Nach fünf Viertelstunden und sechs vermeintlichen Salonstücken ahne ich, dass die von den zwei Franzen (Liszt und Doppler) eingerichteten Rhapsodien mit ihren späteren Repertoire-Ausgaben so viel zu tun haben wie etwa Modest Mussorgskys Nacht auf dem kahlen Berge mit Nikolai Rimsky-Korssakoffs wohlmeinender Abendstimmung auf frisch gemähtem Hügel. Nichts nämlich, was Haselböck und sein spezielles Ensemble uns hier als „The Sound of Weimarì" auftischen, ähnelt auch nur von weitem den „Normalversionen", mit denen man uns gemeinhin zu traktieren pflegt. Alles klingt erfrischend schräg, ungewöhnlich und ungewohnt, völlig anders (was macht zum Beispiel die Trompete am Anfang der zweiten Rhapsodie?) und im vergnüglichen Sinne „kaputt": So hätte es in Weimar zugehen können, wenn man sich nicht mit der mürben Besetzung hätte bescheiden müssen, von der zeitgenössische Quellen erzählen. Der Zugewinn an Transparenz, die Beweglichkeit der einzelnen Gruppen, die Eleganz der verführerischen Haupt- und Nebenstimmen, Schmachten, Schmiß und Schmonzetten bewegen sich auf einem Niveau, das ich als Entdeckung nicht im marktschreierischen Sinne, sondern in des Wortes eigentlicher Bedeutung bezeichnen möchte: Die Staubdecke, die sich im Laufe von anderthalb Jahrhunderten in allen Winkeln dieser Partituren gebildet hat, wird mitsamt ihren scheinbaren Verbesserungen radikal entfernt – und man entdeckt, sprich enthüllt, dem staunenden Gemüt die Ursprünglichkeit eines entfesselten Prometheus, der eben doch ein Großer war – und das auch dort, wo er mit seinen folkloristischen Fundsachen jonglierte.
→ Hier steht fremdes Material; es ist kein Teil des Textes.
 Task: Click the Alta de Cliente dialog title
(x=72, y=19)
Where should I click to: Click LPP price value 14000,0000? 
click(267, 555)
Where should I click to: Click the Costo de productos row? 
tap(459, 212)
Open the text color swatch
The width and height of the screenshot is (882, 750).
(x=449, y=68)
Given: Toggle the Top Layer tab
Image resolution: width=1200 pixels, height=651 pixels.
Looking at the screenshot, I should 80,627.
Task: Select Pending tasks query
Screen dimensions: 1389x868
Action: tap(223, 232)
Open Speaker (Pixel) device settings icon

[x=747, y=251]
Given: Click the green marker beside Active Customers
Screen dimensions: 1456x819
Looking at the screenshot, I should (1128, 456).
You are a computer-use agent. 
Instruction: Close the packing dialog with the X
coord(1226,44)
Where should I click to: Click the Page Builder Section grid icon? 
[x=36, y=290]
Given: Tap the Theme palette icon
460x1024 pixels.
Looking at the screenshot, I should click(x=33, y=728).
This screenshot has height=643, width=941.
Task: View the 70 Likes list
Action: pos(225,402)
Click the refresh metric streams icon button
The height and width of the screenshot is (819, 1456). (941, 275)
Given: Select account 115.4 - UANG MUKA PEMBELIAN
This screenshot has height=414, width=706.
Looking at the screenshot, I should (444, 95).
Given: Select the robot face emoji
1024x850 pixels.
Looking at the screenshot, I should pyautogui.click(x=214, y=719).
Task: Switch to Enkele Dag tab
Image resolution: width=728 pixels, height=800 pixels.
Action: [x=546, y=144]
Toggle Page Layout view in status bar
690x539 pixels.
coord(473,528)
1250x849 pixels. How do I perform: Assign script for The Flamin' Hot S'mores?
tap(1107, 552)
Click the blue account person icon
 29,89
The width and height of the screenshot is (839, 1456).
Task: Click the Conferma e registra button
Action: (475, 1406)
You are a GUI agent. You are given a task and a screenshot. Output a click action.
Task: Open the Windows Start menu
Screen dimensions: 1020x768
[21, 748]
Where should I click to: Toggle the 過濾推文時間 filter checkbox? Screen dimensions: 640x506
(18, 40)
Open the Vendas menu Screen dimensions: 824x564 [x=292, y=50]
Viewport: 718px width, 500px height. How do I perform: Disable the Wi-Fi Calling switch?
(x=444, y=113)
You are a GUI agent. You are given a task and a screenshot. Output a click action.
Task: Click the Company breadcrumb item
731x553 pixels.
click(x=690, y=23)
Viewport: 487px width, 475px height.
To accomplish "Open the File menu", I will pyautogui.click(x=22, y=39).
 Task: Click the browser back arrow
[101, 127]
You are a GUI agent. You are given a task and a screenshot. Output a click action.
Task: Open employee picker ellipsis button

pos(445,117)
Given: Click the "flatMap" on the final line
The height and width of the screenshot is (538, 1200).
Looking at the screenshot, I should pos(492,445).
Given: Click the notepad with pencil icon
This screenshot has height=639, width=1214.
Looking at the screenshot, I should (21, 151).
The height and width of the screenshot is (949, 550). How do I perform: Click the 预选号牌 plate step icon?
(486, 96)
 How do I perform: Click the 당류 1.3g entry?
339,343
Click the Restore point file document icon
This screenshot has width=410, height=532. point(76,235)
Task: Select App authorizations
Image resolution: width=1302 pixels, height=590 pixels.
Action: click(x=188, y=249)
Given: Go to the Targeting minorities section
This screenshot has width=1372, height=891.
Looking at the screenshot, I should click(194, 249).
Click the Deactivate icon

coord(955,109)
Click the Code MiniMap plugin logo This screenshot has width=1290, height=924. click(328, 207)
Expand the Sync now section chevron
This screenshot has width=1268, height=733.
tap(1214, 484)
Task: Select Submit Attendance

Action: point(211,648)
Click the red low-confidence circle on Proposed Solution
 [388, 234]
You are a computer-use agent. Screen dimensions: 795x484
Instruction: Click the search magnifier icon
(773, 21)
Es müßte schon mit allen finsteren Mächten zugehen, wenn diese Einspielung nicht auch mit einem Grand Prix der Internationalen Schallplatten-Akademie Franz Liszt ausgezeichnet würde wie schon zwei der fünf Produktionen, die in den letzten Jahren den „Sound of Weimar" mit überwältigenden Resultaten an den Tondichtungen ausprobierten und durch die Bank eine jener renommierten Auszeichnungen hätten haben sollen. Diesen noch bei NCA mit zurückhaltender Promotion herausgebrachten CDs, bei denen es sich um nichts weiter als die Neubewertung der „Programmmusik" handelt, sollte cpo möglichst bald auch die Faust-Sinfonie und die gesamte Palette der Klavierkonzerte folgen lassen: Nach allem, was ich bisher habe hören können, läuft das auf eine Renaissance hinaus ...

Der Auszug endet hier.